WHAT IS REQUIRED —
Rewrite the listing below as a numbered list, one line per item, with any blank lines dropped. Leave the pictures out of your version.

RECORD LIST —
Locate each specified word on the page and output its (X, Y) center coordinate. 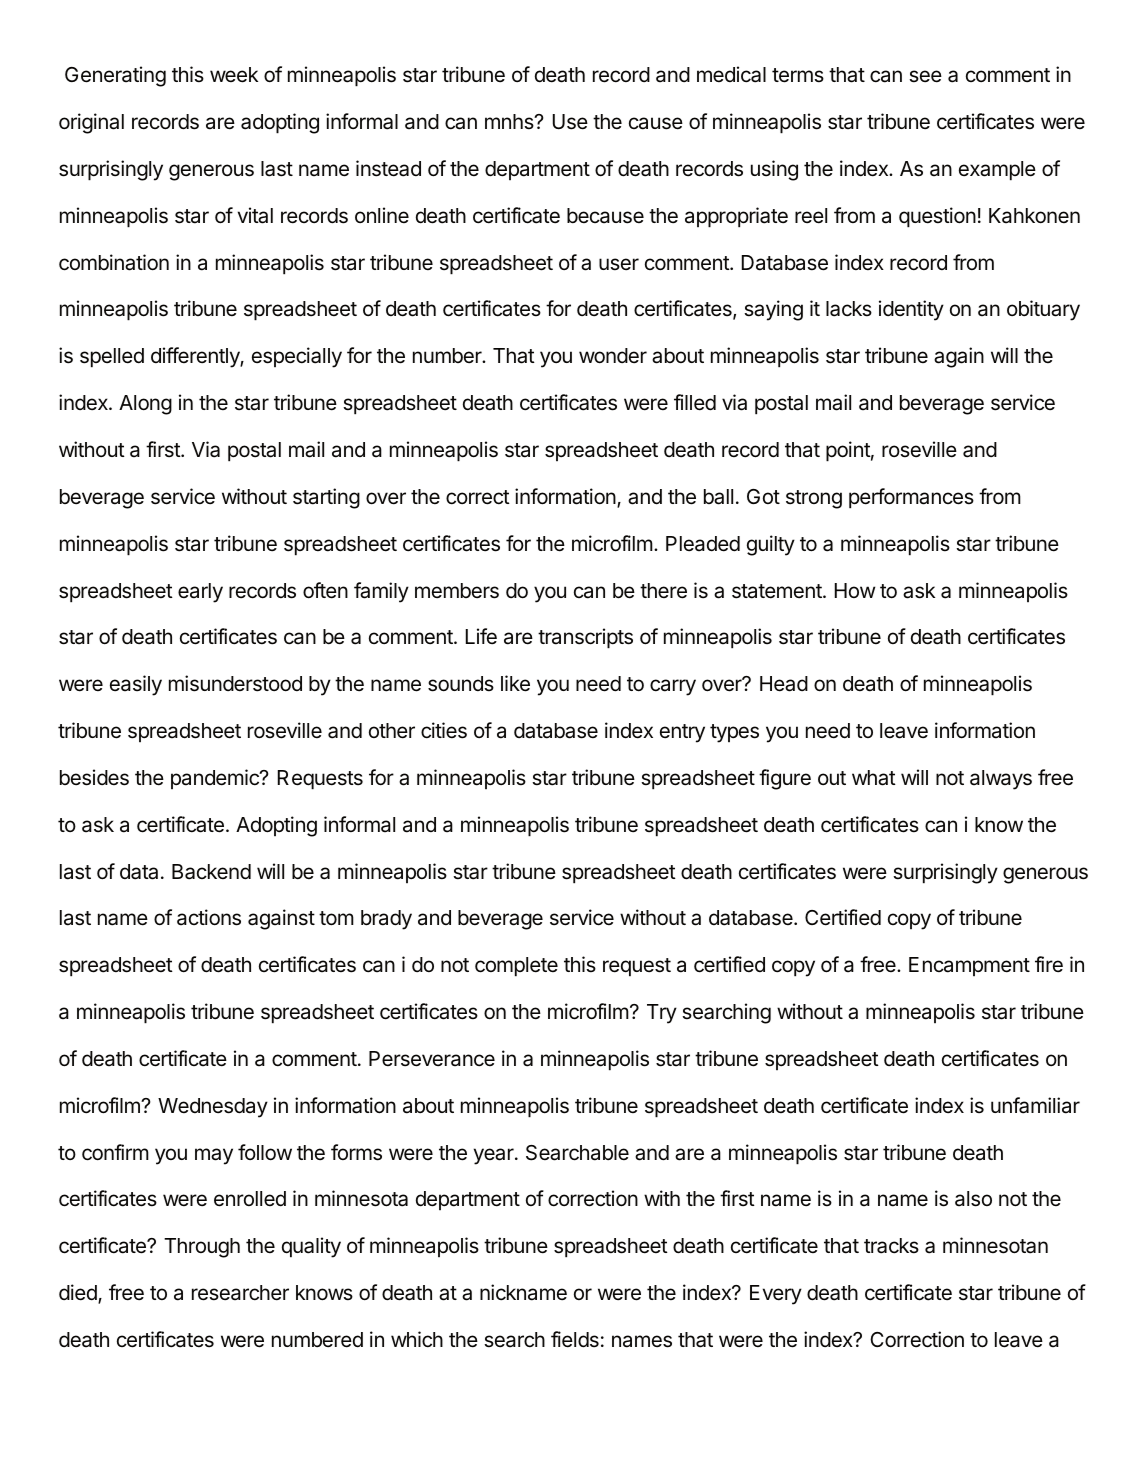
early (200, 593)
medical (731, 74)
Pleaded (703, 544)
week (234, 75)
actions (209, 917)
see (925, 76)
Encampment (969, 966)
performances (911, 498)
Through (202, 1248)
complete (516, 967)
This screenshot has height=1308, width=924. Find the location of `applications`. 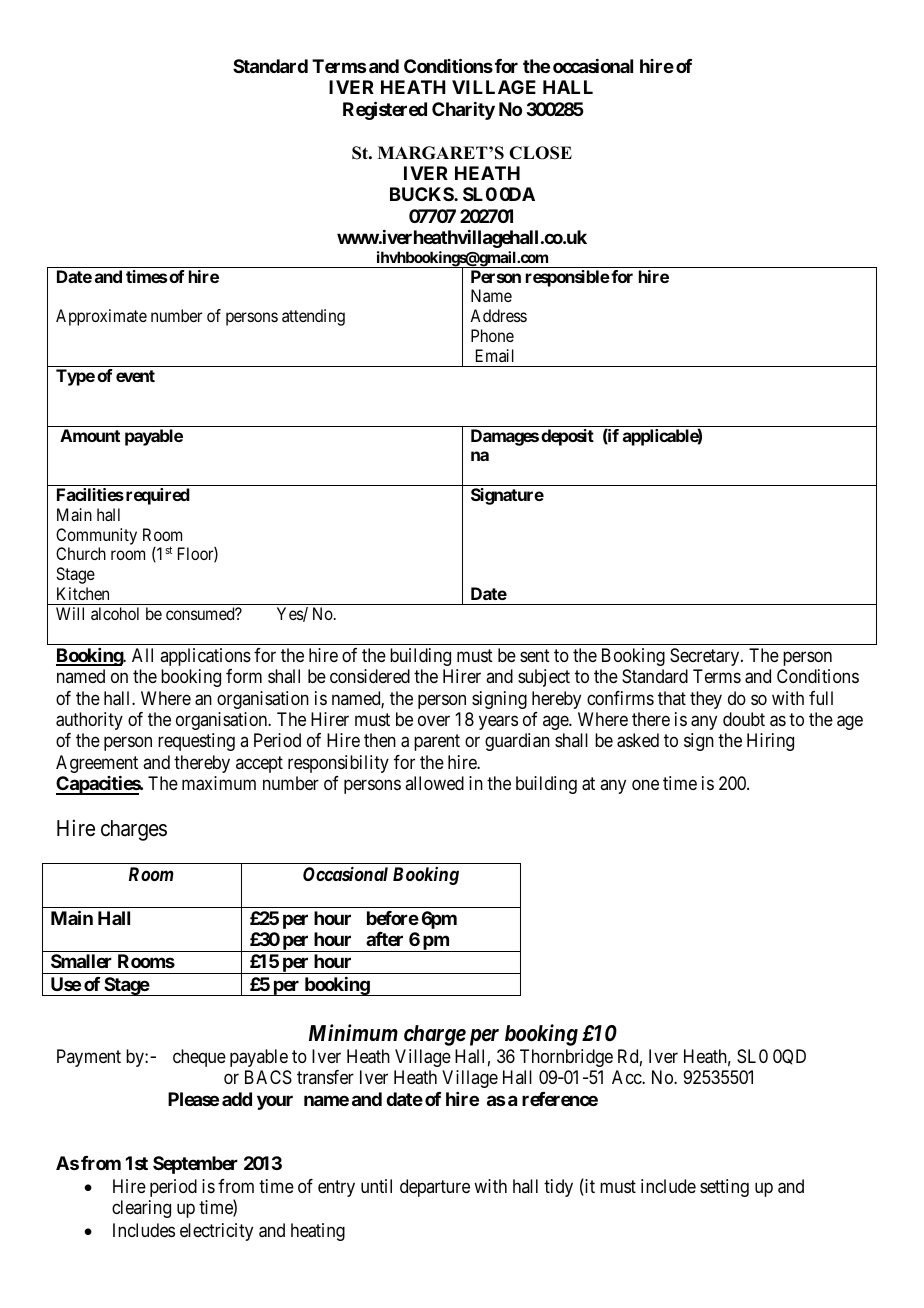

ANSWER —
1. Locate each specified word on the page and output its (X, Y) center coordinate. 
2. early (200, 593)
3. medical (731, 74)
4. Pleaded (703, 544)
5. week (234, 75)
6. actions (209, 917)
7. see (925, 76)
8. Encampment (969, 966)
9. performances (911, 498)
10. Through (202, 1248)
11. complete (516, 967)
12. This screenshot has height=1308, width=924. Find the location of `applications`. 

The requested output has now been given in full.